Data excerpts:

--------

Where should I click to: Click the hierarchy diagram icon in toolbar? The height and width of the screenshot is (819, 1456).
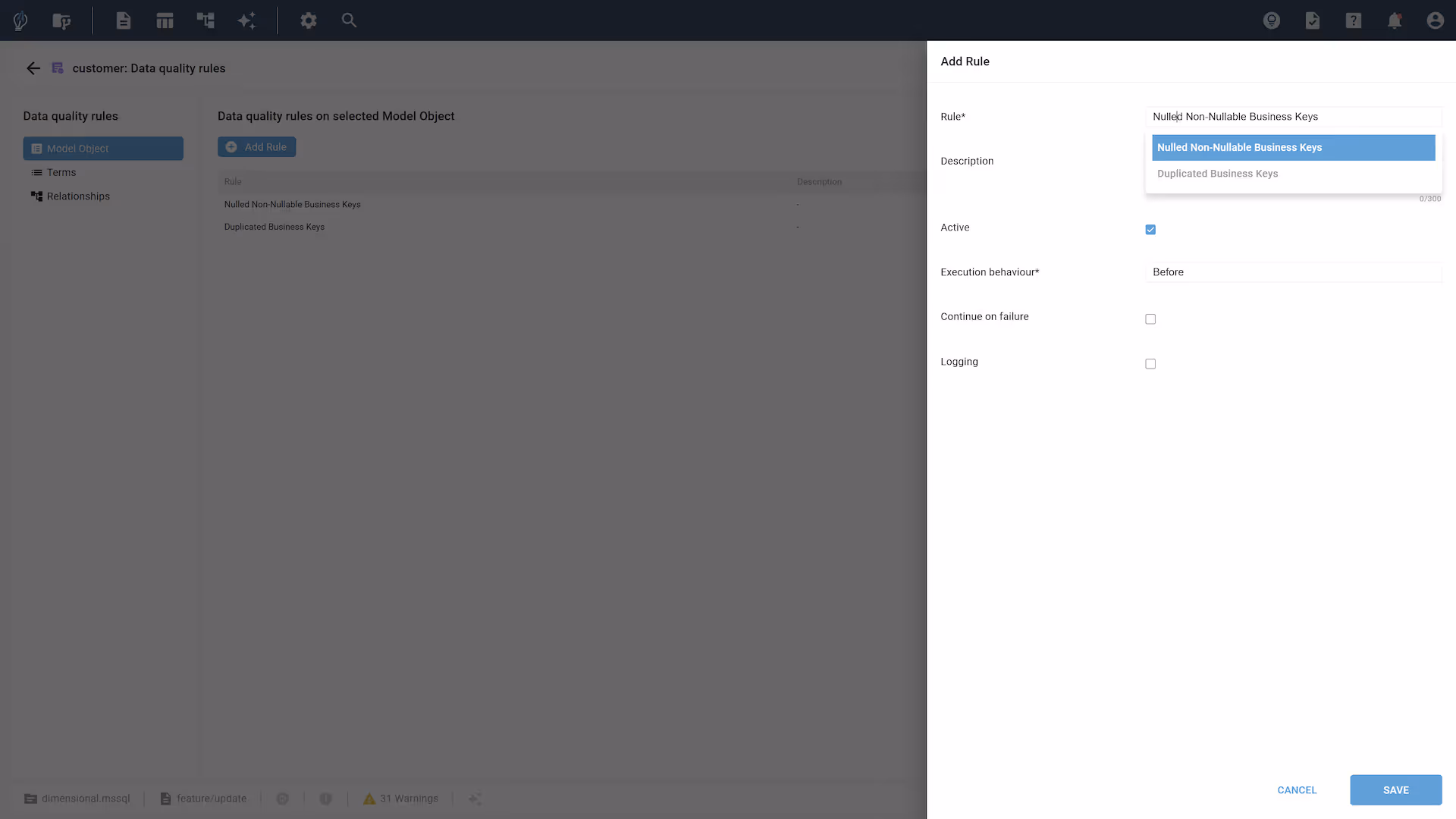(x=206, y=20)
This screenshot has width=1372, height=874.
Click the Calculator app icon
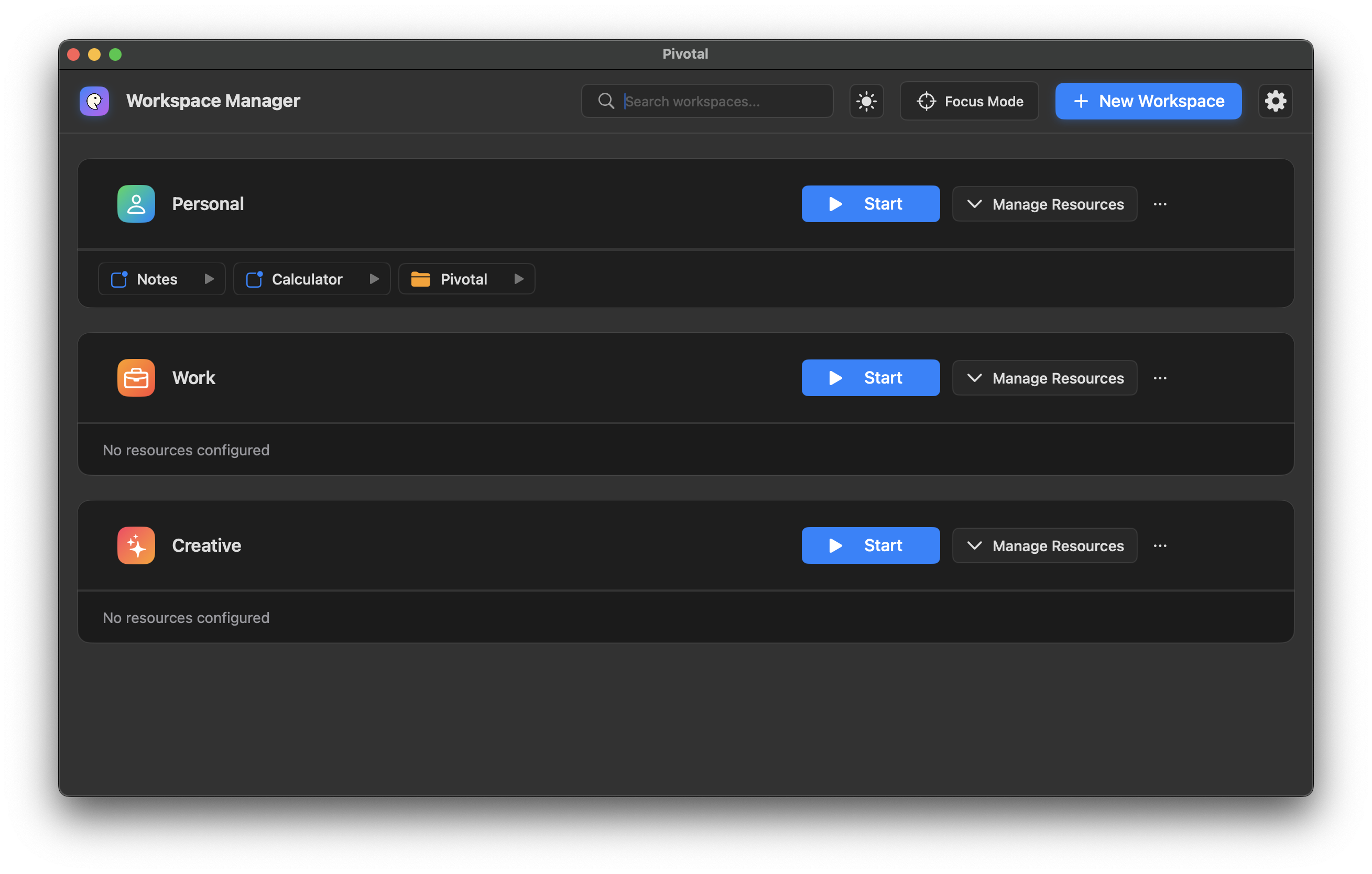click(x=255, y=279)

--------

• **Work instructions**
Beginning at the line that contains "This screenshot has width=1372, height=874." and ending at the last line of the data, return each line exactly; no picture belongs in the copy.

• **Response to the task**
This screenshot has width=1372, height=874.
Click the Calculator app icon
click(x=255, y=279)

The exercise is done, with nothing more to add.